*** Opening of Data for the task ***

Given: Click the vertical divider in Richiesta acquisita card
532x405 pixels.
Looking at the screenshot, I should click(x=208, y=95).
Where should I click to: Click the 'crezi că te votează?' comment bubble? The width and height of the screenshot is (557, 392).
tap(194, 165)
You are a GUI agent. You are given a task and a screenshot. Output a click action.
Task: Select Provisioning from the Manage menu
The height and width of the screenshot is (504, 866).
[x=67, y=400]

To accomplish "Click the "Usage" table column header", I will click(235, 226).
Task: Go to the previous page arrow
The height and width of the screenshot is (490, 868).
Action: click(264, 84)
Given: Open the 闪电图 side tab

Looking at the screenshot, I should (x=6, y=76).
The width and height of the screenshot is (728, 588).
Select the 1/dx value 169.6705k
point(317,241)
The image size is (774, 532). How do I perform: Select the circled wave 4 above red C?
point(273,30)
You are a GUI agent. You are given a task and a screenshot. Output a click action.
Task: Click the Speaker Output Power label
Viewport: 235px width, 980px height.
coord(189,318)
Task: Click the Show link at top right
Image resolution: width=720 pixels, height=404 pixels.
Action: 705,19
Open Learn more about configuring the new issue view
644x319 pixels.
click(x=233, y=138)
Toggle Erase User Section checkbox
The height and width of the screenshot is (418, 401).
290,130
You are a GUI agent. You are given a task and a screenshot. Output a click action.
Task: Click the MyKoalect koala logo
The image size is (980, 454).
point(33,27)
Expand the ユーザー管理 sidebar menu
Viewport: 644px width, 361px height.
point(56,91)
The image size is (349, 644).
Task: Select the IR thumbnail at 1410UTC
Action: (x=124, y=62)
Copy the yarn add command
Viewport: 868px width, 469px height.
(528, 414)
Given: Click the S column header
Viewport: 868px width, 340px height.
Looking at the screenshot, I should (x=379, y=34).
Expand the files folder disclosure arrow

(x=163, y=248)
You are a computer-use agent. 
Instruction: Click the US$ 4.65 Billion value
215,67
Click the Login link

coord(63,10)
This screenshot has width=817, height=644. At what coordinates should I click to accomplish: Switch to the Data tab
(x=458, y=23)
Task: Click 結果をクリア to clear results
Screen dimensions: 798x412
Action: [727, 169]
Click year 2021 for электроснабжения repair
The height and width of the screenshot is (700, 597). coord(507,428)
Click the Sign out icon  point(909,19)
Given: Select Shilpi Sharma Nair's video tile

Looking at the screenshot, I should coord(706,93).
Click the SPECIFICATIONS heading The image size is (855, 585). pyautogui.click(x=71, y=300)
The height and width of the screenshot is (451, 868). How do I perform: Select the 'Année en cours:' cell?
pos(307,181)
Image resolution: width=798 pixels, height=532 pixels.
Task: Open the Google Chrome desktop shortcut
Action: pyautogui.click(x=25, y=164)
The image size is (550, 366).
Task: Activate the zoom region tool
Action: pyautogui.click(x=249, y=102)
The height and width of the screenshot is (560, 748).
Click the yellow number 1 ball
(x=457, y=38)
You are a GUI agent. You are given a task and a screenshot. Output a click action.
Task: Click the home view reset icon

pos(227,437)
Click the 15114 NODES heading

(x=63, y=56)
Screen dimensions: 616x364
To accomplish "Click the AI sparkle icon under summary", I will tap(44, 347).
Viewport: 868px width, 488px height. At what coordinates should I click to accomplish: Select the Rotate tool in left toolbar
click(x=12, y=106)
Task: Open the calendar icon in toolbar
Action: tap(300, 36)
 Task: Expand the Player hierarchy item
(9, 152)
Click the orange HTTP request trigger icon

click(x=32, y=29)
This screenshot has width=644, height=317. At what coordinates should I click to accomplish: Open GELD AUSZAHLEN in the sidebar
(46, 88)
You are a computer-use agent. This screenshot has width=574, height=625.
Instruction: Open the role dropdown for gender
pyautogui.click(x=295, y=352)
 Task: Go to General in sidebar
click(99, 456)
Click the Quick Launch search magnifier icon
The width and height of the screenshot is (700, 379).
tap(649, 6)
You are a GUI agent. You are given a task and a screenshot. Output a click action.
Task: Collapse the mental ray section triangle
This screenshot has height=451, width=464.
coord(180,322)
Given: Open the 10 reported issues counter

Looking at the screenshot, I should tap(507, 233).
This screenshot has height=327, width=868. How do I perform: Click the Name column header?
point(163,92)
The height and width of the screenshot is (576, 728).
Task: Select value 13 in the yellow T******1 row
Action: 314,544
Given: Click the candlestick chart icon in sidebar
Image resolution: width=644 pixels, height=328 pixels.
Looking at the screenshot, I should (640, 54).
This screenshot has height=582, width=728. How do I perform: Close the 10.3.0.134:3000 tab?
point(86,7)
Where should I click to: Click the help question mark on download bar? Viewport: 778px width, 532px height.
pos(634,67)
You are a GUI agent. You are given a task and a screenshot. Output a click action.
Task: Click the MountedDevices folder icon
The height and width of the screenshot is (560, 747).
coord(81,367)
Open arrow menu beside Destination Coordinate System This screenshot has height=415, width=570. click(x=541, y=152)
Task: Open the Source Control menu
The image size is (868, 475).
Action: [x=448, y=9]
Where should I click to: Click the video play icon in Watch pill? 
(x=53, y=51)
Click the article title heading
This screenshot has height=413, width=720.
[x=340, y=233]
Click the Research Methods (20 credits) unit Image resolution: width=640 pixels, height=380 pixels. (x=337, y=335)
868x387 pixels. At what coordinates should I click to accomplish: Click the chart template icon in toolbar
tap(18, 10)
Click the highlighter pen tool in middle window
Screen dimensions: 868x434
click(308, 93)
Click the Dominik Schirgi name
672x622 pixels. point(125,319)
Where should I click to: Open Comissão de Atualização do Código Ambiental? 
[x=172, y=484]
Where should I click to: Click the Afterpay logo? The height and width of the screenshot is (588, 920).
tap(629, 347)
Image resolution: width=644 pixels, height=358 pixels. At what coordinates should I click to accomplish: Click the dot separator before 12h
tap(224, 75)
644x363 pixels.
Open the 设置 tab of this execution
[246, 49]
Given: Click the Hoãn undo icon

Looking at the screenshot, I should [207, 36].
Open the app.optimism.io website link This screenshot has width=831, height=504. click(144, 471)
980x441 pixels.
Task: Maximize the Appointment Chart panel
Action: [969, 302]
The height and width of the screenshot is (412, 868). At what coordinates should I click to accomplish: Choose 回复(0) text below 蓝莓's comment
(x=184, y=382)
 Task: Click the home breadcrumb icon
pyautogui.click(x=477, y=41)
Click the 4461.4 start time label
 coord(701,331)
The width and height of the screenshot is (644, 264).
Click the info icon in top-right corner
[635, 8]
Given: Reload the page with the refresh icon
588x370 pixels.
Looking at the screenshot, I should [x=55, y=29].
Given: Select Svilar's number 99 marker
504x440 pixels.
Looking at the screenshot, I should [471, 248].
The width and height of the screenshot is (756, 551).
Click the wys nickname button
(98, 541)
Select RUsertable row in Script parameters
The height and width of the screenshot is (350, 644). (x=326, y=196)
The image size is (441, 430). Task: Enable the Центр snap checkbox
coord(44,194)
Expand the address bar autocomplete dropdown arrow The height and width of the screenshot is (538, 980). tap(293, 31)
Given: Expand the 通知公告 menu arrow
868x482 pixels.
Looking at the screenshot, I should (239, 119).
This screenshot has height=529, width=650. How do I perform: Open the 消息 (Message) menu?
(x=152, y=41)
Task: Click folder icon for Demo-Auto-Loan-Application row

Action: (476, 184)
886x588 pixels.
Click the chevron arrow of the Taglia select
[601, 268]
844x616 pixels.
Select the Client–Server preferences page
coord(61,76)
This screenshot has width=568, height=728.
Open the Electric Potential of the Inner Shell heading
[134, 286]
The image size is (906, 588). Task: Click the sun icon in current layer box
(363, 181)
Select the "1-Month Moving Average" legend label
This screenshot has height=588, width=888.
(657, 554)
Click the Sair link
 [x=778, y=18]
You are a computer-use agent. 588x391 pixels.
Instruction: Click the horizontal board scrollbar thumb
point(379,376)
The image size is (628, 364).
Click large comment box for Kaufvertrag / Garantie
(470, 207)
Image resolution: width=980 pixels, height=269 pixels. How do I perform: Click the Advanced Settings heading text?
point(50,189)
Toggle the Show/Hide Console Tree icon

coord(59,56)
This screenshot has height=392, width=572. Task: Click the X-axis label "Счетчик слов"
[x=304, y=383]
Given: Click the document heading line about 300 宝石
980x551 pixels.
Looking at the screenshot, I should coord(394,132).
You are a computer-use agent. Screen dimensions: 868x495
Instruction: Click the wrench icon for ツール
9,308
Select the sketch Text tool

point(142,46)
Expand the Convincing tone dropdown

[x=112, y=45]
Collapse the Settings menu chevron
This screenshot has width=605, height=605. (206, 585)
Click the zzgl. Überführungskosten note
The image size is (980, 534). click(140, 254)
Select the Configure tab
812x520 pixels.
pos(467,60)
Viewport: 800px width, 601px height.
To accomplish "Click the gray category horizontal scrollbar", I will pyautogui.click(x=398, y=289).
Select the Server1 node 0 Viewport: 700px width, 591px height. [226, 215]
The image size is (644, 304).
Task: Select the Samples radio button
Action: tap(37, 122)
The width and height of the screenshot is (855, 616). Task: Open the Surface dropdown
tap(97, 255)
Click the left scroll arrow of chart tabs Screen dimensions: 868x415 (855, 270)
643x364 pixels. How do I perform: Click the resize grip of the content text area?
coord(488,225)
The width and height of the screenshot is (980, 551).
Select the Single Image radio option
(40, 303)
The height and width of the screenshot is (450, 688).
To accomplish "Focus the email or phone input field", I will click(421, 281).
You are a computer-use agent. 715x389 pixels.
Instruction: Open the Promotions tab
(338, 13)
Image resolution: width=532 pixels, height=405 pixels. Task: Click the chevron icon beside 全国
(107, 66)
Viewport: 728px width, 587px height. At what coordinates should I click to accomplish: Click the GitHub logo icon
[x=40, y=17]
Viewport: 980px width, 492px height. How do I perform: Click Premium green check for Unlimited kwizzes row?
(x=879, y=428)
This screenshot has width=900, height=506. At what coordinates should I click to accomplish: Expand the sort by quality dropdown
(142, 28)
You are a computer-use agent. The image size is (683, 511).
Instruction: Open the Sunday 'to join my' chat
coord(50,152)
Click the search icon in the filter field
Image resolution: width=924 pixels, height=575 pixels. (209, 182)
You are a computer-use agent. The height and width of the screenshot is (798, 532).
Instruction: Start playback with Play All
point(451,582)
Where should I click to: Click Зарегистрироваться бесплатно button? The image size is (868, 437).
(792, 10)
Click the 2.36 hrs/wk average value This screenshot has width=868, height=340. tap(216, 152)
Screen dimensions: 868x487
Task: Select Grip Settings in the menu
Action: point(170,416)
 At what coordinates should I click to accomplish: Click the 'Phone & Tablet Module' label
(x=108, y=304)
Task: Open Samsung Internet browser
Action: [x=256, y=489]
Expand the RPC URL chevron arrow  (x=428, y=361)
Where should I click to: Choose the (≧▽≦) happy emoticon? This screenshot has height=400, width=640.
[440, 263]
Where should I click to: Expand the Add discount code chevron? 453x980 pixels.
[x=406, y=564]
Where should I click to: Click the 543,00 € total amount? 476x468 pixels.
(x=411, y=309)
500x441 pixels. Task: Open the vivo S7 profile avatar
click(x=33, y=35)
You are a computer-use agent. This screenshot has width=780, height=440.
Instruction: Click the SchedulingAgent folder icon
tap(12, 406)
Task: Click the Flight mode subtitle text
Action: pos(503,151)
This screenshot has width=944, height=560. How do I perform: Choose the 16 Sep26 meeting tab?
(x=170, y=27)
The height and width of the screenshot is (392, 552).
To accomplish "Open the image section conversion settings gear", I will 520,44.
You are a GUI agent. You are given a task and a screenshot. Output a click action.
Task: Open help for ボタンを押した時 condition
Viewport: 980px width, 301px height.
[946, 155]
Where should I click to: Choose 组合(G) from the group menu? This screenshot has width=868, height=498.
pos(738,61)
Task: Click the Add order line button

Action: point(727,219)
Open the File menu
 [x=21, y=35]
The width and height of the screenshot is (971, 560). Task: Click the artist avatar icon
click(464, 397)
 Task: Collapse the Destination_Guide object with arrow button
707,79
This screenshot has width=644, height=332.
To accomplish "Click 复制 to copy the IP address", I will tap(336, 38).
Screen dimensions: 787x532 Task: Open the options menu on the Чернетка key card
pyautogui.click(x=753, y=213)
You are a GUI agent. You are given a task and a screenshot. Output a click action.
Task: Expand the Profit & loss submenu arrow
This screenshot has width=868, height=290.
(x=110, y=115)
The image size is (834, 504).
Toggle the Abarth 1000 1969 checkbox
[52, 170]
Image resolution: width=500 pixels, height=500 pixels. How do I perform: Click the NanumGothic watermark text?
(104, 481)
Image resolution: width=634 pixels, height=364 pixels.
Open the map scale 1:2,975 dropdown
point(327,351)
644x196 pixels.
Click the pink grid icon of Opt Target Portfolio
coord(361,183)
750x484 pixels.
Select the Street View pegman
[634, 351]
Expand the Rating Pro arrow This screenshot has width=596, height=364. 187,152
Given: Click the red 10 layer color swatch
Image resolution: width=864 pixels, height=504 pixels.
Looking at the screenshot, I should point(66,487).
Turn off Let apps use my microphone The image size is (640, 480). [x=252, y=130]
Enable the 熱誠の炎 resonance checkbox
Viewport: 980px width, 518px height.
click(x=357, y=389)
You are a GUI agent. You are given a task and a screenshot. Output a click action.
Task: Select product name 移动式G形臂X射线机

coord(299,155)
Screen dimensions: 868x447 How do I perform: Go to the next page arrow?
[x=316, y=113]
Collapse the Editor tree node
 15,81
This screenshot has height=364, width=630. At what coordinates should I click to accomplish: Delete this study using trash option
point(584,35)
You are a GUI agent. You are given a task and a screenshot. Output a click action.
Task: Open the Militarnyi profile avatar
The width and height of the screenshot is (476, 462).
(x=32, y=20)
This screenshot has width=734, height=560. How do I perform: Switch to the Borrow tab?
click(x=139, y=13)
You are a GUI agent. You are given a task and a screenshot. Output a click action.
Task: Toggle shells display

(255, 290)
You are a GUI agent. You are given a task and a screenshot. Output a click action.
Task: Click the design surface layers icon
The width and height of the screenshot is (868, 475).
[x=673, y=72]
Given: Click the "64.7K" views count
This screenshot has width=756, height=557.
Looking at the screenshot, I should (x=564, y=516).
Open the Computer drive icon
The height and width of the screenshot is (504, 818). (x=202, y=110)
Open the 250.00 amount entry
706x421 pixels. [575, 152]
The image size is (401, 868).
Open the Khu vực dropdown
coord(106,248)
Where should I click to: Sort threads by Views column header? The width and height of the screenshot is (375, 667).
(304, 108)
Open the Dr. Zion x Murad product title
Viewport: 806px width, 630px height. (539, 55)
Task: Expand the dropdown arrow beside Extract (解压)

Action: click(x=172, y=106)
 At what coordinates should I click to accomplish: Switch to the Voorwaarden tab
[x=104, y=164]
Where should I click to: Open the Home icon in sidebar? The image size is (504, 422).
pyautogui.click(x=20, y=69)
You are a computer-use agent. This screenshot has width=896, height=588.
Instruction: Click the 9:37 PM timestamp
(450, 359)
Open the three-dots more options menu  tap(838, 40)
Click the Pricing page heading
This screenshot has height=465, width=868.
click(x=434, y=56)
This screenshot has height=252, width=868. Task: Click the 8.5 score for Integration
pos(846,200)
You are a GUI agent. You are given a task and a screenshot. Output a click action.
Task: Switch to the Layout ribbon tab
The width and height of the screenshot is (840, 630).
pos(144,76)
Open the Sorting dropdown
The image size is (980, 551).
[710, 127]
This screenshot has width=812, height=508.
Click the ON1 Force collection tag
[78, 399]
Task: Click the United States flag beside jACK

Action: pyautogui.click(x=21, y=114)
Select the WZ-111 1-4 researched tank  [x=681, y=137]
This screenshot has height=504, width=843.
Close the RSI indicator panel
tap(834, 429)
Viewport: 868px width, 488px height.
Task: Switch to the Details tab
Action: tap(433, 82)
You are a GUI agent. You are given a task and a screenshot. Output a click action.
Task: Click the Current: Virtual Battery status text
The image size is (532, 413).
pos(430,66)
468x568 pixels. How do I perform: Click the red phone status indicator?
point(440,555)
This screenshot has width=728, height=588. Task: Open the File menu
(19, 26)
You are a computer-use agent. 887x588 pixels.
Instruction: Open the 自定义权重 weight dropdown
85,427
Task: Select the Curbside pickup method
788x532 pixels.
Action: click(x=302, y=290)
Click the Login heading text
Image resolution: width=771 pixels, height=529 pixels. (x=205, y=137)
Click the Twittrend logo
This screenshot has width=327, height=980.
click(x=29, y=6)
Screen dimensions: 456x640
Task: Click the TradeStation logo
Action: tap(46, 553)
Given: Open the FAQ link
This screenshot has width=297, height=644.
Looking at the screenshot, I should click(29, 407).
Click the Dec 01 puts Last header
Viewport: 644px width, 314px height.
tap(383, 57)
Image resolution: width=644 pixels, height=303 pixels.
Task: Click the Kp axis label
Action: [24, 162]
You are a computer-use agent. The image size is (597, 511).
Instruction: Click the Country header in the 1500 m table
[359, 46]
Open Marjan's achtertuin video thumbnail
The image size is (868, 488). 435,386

*** Close of Data for the task ***

▶ **Problem to solve**: Only the lines above from the one with "Click the yellow number 1 ball" through the one with "has width=574, height=625." should be duplicated, character for character.

▶ **Solution to this task**:
Click the yellow number 1 ball
(x=457, y=38)
You are a GUI agent. You are given a task and a screenshot. Output a click action.
Task: Click the home view reset icon

pos(227,437)
Click the 15114 NODES heading

(x=63, y=56)
Screen dimensions: 616x364
To accomplish "Click the AI sparkle icon under summary", I will tap(44, 347).
Viewport: 868px width, 488px height. At what coordinates should I click to accomplish: Select the Rotate tool in left toolbar
click(x=12, y=106)
Task: Open the calendar icon in toolbar
Action: tap(300, 36)
 Task: Expand the Player hierarchy item
(9, 152)
Click the orange HTTP request trigger icon

click(x=32, y=29)
This screenshot has width=644, height=317. At what coordinates should I click to accomplish: Open GELD AUSZAHLEN in the sidebar
(46, 88)
You are a computer-use agent. This screenshot has width=574, height=625.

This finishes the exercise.